With as much fun as I would have making new banners, if I had a vote (and I don't) I would vote to leave it as is.


----------



## Marcel (Oct 16, 2008)

Hmmm, most companies adjust their logo's every few years or so. A new one shouldn't hurt. I agree with comiso that the current one is not very good, much to crowded. A clear, simple but sophisticated sig would be better.


----------



## B-17engineer (Oct 16, 2008)

Who made the last Signature anyway?


----------



## Catch22 (Oct 18, 2008)

Hmm, interesting! I'll make one tomorrow.


----------



## 109ROAMING (Oct 19, 2008)

I like comiso's original idea the best

I agree with what you say about it ,has that really whats the word....classic? look to it


----------



## Doubl3Ac3 (Oct 22, 2008)

well im throw my 2 cents into this as well with a couple. this is the first of mine







i tried to make it look sorta classic


----------



## comiso90 (Oct 23, 2008)

Nice composition but i like your siggy better.. I thing a masthead has to have some color. I like the vertical "video' lines. very nice

But no mods have shown interest... is all for naught?
..


----------



## Doubl3Ac3 (Oct 23, 2008)

i think they are just sitting back talking about it. And yeah thanks scanlines are one of the easiest things to do in photoshop


----------



## Wurger (Oct 23, 2008)

Take it easy men..I keep my eye on you and the thread..


----------



## Lucky13 (Oct 23, 2008)

Yeah...we still have the almighty siggy master checking in...!


----------



## Wurger (Oct 23, 2008)




----------



## 109ROAMING (Oct 24, 2008)

Doubl3Ac3 said:


> well im throw my 2 cents into this as well with a couple. this is the first of mine
> 
> 
> 
> ...




I'm liking it! liking it alot!

only one suggestion from me,and that is to make the 2 in ww2 the same size as the ww's ,like this WW2

anyway Nice!


----------



## Thorlifter (Oct 24, 2008)

I believe the 2 being larger is just keeping with the current text, which is all lower case.


----------



## lesofprimus (Oct 24, 2008)

This looks badass and has my vote..... I like it alot..... I also like the idea of 5 rotating images, with this being one of them.....


----------



## Lucky13 (Oct 24, 2008)

Love the Corsair one Comiso, even though it's a Korean War F4U-4!  It's a keeper, I think! 8)


----------



## B-17engineer (Oct 24, 2008)

I like it Les!


----------



## Thorlifter (Oct 24, 2008)

What are your thoughts about something like this?


----------



## Njaco (Oct 25, 2008)

Cosimo, what if you took that banner you made and instead of the Corsair, make several - keeping the exact layout - but with different aircraft from the major countries involved. You could keep the sameness for recognition while showing the different aircraft. Have the different aircraft in the exact pose as the Corsair. Only the plane changes, nothing else. That might work?


----------



## comiso90 (Oct 25, 2008)

lesofprimus said:


> This looks badass and has my vote..... I like it alot..... I also like the idea of 5 rotating images, with this being one of them.....
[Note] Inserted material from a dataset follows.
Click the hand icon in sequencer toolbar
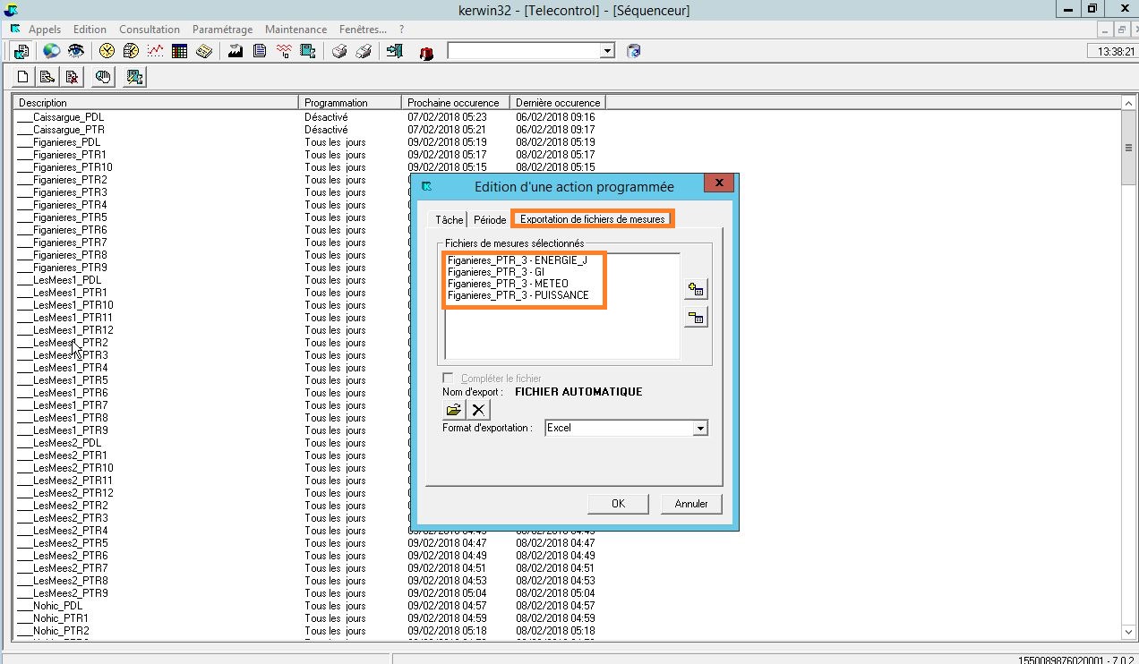Screen dimensions: 1139x664 click(x=103, y=77)
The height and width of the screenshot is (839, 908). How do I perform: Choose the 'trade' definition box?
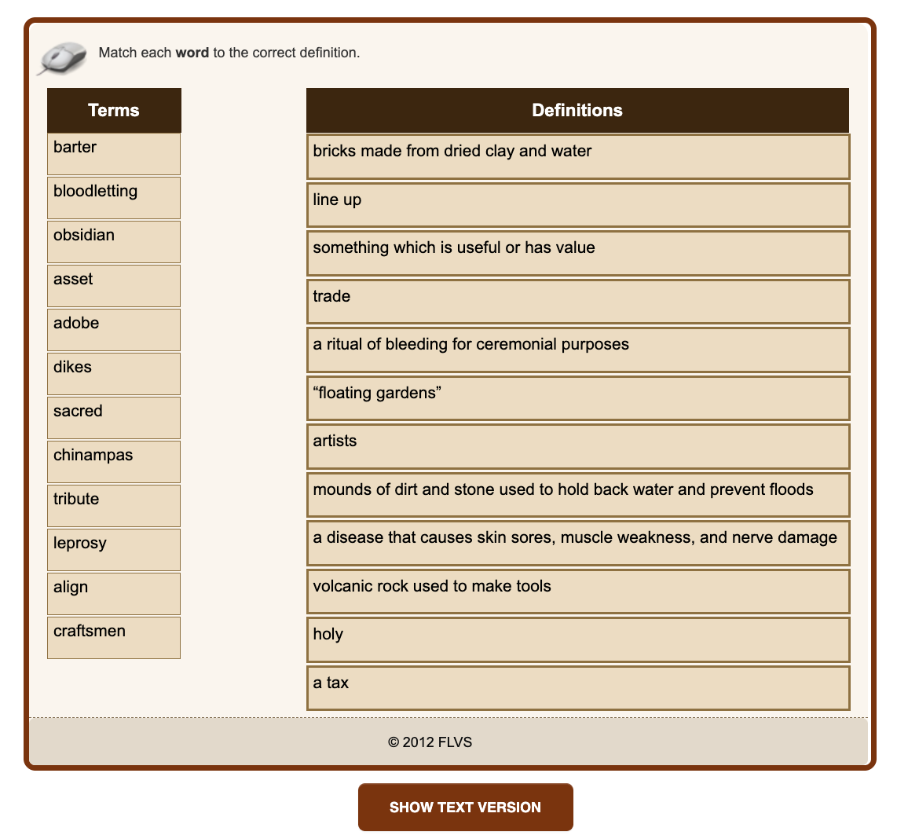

You have good taste for a Navy guy!

 
.


----------



## comiso90 (Oct 25, 2008)

Njaco said:


> Cosimo, what if you took that banner you made and instead of the Corsair, make several - keeping the exact layout - but with different aircraft from the major countries involved. You could keep the sameness for recognition while showing the different aircraft. Have the different aircraft in the exact pose as the Corsair. Only the plane changes, nothing else. That might work?
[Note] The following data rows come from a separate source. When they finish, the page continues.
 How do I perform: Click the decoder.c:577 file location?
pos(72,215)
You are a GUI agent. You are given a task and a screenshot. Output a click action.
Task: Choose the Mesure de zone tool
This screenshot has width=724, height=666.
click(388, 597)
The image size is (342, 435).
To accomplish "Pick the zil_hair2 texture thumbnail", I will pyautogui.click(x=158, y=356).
I actually tried to do that already but I wasnt able to find other photos I liked as much. In addition to the angle of the Corsair, I like it's color. The bluish tint It goes well with the burnt orange background. Sure I can tint any photo but it's more natural with the corsair

Also, using more photos could raise permission issues. I dont want to get anyone sued! If you have a photo u want me to try, I'll be happy to plop it in.
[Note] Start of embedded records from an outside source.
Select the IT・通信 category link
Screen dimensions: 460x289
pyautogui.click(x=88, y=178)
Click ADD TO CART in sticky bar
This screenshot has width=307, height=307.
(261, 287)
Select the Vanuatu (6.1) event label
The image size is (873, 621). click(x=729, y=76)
or here is the photshop file:

also the compass and bullets could be switch out or deleted.

For any of you guys that are new to photoshop, you may want to download the .PSD to see how it is built. I used transfer modes, layer masks, radial blurs and perspective tools...

.

.


----------



## comiso90 (Oct 25, 2008)

Thorlifter said:


> What are your thoughts about something like this?



I like the font.. classic art deco feel.

The design reminds me of Eddie Van Halens guitar


----------



## Lucky13 (Oct 25, 2008)

We like Art Deco style...!


----------



## Njaco (Oct 26, 2008)

Cosimo, couldn't somebody who takes screen shots of say, IL-2, get the right pose for the siggy? Just an idea.


----------



## comiso90 (Oct 26, 2008)

Sure.... If you dont mind a gaming look... I like real photos


----------



## GrauGeist (Oct 26, 2008)

There are plenty of actual photos of aircraft that can represent the participating nations of WWII well enough without the worry of infringement.

The idea of using IL-2 aircraft is a good one, but the game's aircraft detail can't compare to the read deal.

I like Comiso's layout, and you could perhaps make a model specific background in the style he's already done, like for example: a B-17's profile could have a background montage of maps, bomb silouettes and some generic noseart, a Bf109 could have a knight's cross and a pilot's helmet gloves in the background and a F4F Wildcat could have a few tropical snapshots, goggles and some .50 caliber bullets in the background...

Just an idea


----------



## Lucky13 (Oct 26, 2008)

Sounds good to me!


----------



## Wurger (Oct 27, 2008)

For me as well.


----------



## 109ROAMING (Oct 28, 2008)

Me too!


----------



## Doubl3Ac3 (Oct 29, 2008)

lesofprimus said:


> This looks badass and has my vote..... I like it alot..... I also like the idea of 5 rotating images, with this being one of them.....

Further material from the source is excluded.